• **Aufgabenstellung**
Schreibe aus den folgenden Daten die Zeilen zwischen der Zeile mit „The height and width of the screenshot is (442, 373).“ und der Zeile mit „The width and height of the screenshot is (640, 621).“ einschließlich beider unverändert ab.

• **Bereitgestellte Daten**
== == ==
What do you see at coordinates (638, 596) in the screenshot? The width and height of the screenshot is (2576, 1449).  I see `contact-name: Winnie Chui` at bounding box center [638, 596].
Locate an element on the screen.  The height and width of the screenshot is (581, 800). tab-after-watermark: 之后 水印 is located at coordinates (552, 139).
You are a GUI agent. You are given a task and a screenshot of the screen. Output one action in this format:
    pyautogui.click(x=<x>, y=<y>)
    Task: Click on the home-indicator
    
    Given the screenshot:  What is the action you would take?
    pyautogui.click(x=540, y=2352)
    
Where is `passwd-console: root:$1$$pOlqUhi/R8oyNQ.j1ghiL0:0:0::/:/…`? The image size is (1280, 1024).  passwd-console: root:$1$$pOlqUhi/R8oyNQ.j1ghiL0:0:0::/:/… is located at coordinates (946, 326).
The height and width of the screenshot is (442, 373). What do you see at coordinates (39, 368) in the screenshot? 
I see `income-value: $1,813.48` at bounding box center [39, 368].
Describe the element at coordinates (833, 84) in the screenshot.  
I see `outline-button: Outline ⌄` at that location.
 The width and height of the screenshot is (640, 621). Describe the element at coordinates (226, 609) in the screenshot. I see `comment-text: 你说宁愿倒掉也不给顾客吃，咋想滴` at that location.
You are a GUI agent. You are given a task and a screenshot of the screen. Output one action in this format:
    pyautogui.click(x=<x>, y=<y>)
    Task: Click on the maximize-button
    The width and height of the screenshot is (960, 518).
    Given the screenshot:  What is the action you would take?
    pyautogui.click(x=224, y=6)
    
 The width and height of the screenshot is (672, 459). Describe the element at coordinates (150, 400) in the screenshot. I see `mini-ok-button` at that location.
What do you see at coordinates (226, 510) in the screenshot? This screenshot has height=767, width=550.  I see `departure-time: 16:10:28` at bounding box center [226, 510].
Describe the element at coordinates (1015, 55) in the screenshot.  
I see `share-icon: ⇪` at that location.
== == ==
• **Antwort zur Aufgabe**
The height and width of the screenshot is (442, 373). What do you see at coordinates (39, 368) in the screenshot? 
I see `income-value: $1,813.48` at bounding box center [39, 368].
Describe the element at coordinates (833, 84) in the screenshot.  
I see `outline-button: Outline ⌄` at that location.
 The width and height of the screenshot is (640, 621). Describe the element at coordinates (226, 609) in the screenshot. I see `comment-text: 你说宁愿倒掉也不给顾客吃，咋想滴` at that location.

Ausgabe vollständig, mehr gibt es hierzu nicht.